In talking to my husband, I told him that I feel stupid compared to him and that no one is going to hire me. I feel that at this point, I’m not going to get hired even if I wanted some conventional law job. I was around the 50th percentile of my class with one bar exam failure under my belt.
I like to think of my husband as my equal but when it comes to the bar exam I feel like I am worthless compared to him. It hurts to think that I lag behind him in the areas of memorization and internalizing legal concepts. My hope is to be his equal in all areas of legal study. I will admit that he is better at research than I am, but he will admit that I am better at legal writing. I guess we have our strengths and weaknesses but I keep feeling like my weaknesses hold me back from moving forward in life, whereas his weaknesses are the falsified weaknesses you make up when you’re at a job interview:
Q: “What are your weaknesses?”
A: “Well, I would say that I work too hard. I’m a bit of a workaholic in that once I start something I can’t put it down until I’m done, even if that means I have to stay late to finish up.”

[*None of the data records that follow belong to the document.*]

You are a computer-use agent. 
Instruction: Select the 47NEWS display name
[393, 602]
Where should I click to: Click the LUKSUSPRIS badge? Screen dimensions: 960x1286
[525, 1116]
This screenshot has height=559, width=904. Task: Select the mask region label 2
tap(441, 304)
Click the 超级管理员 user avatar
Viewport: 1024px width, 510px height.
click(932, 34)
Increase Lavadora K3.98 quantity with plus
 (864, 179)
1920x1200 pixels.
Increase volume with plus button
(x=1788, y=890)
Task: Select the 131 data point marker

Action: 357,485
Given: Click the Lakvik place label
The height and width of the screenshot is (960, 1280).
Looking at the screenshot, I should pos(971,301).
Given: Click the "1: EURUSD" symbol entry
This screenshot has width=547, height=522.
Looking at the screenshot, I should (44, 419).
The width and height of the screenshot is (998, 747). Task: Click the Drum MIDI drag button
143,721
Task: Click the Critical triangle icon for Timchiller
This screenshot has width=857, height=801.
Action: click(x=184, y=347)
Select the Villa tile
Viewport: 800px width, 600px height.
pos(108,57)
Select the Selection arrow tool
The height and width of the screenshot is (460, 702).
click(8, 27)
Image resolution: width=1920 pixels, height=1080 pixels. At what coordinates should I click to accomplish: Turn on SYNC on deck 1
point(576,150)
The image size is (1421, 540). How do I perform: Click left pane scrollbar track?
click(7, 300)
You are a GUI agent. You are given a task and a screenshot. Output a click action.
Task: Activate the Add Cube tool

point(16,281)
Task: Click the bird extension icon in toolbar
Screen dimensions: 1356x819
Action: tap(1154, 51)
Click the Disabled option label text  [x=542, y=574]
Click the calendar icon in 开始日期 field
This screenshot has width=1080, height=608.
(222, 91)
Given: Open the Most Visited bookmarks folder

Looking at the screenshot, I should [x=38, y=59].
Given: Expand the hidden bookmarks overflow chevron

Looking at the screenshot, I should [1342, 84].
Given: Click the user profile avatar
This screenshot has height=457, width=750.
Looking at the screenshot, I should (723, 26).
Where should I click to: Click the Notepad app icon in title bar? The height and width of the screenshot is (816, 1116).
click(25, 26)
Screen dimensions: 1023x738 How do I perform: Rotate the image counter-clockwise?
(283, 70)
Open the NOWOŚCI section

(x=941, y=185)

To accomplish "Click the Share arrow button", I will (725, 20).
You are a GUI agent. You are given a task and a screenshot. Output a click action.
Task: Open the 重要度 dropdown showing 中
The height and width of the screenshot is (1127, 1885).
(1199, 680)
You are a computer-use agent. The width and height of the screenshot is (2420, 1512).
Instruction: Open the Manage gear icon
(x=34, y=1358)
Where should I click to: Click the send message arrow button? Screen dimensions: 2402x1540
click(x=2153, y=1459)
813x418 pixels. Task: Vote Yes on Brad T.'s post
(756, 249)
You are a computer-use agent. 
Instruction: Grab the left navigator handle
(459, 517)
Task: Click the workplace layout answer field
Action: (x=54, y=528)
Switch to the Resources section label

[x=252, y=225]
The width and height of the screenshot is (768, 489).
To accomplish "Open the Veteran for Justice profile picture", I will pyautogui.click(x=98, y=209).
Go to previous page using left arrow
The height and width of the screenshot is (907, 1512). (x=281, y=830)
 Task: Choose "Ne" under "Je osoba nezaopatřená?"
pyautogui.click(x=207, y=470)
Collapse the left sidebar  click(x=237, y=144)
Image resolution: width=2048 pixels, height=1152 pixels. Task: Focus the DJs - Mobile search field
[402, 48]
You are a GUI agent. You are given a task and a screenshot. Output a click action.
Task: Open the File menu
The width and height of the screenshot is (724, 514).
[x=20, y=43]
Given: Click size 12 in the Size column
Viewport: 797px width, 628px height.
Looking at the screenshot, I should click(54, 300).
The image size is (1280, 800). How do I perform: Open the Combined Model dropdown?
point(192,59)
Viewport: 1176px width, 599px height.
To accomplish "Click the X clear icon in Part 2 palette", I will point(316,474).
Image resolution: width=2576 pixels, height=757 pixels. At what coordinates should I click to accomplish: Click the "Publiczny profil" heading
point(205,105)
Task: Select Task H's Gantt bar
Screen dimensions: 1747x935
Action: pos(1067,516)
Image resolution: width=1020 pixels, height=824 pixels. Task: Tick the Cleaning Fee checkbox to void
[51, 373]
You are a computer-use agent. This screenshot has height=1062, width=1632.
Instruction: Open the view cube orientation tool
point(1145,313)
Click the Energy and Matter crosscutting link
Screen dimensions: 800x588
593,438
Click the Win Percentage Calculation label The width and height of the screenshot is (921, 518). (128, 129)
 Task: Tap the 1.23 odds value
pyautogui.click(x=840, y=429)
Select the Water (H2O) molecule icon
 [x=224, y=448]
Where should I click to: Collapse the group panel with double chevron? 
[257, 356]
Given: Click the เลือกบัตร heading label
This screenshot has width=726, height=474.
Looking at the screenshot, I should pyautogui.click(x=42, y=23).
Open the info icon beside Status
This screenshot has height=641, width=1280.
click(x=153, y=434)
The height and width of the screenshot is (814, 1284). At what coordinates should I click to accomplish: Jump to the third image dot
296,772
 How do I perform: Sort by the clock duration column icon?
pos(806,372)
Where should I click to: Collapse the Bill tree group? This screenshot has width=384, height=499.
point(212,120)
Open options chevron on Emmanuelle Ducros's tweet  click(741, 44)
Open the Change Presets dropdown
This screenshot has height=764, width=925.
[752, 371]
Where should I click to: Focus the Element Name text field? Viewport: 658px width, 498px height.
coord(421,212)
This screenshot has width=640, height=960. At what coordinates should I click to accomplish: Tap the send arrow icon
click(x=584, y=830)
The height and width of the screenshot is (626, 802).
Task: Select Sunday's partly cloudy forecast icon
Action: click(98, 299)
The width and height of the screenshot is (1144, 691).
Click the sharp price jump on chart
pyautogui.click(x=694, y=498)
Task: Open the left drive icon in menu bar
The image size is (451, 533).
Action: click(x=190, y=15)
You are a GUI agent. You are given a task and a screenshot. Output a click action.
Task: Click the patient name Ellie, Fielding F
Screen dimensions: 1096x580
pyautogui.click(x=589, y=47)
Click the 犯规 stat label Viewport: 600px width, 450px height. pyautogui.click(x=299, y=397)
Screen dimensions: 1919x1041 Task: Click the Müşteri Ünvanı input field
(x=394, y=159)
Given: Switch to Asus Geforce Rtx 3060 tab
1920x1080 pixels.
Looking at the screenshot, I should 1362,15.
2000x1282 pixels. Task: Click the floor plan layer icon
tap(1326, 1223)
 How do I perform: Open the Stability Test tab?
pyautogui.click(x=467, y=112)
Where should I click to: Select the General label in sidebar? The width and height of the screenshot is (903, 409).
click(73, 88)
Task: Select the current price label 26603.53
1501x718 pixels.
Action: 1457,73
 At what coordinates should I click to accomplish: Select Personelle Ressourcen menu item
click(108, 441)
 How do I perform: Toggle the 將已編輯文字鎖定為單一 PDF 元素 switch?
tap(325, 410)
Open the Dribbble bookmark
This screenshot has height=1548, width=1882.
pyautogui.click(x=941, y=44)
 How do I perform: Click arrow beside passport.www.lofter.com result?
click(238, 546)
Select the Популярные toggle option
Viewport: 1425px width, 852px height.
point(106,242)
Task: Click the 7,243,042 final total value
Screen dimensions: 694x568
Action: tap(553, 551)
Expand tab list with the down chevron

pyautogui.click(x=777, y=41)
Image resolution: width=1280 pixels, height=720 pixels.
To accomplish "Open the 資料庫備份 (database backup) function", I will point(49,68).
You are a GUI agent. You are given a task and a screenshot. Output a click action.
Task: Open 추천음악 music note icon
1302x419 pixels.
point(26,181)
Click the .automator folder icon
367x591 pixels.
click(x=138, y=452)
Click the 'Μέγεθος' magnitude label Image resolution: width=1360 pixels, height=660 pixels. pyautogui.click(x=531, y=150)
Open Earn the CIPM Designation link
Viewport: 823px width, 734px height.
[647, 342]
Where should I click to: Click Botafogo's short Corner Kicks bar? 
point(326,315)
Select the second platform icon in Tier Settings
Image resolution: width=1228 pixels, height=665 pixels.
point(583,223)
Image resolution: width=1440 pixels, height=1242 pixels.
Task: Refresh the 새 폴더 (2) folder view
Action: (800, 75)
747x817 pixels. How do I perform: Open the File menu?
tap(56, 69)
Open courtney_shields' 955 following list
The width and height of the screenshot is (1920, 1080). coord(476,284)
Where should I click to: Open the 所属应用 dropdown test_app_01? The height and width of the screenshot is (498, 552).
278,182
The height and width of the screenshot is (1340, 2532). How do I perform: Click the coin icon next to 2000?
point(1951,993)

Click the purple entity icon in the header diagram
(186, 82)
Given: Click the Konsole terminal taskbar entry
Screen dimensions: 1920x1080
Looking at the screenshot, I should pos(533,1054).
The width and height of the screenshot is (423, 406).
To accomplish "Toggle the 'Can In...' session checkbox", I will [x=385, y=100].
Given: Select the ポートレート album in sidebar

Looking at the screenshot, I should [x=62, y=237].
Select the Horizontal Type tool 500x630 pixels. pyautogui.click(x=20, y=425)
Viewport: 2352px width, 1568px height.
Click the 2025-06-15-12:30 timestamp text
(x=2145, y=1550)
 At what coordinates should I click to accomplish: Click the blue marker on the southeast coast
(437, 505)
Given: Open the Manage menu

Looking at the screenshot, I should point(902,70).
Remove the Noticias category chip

A prime example of a feigned weakness.
Since I started studying for the bar exam, I have noticed that my thoughts race all night long and it’s at its worst when I lay down and try to fall asleep. It takes me a while to try to calm my mind. When I finally do, I start to get terrible nightmares. I dream of all sorts of horrible events and they don’t necessarily have anything to do with the bar exam. A few nights ago I had a dream that someone was trying to kill my mom. I don’t know what kind of subliminal message my mind is trying to send me and whether this has anything to do with the bar exam.
I looked up “death” in a dream dictionary. I don’t know if I really believe in this stuff, but at least it is food for thought. Here’s what it says in abbreviated form:
To dream about death represents change. Your personality or life situation is transforming for better or worse. An area of your life has come to an end, an era is over, or roles are shifting. Alternatively, death in a dream can reflect failure or loss. Good people in your dreams dying symbolizes positive aspects of your personality being overcome by negative influences.To dream of people you know dying symbolizes changes to certain qualities in yourself that these people reflect in you. It may also represent your view of these people succumbing to a problem as well as shifts in their personality or lifestyle. To see your parents die in a dream reflects an inability to make positive or effective choices. Your mother dying symbolizes your intuition or ability to think ahead being compromised. A dead mother may also reflect feelings of being overwhelmed by bad luck. You can’t find answers you want, or you feel unlucky. The death of parents in a dream is a sign that you need to seriously reconsider your current life path. Significant or fundamental changes may be in order.
That was really heavy. I don’t really know what to think. “Death in a dream can reflect failure … … feelings of being overwhelmed by bad luck. You can’t find the answers you want, or you feel unlucky.” If that doesn’t sum up my bar exam experience, I don’t know what does. I really have to do some thinking, don’t I?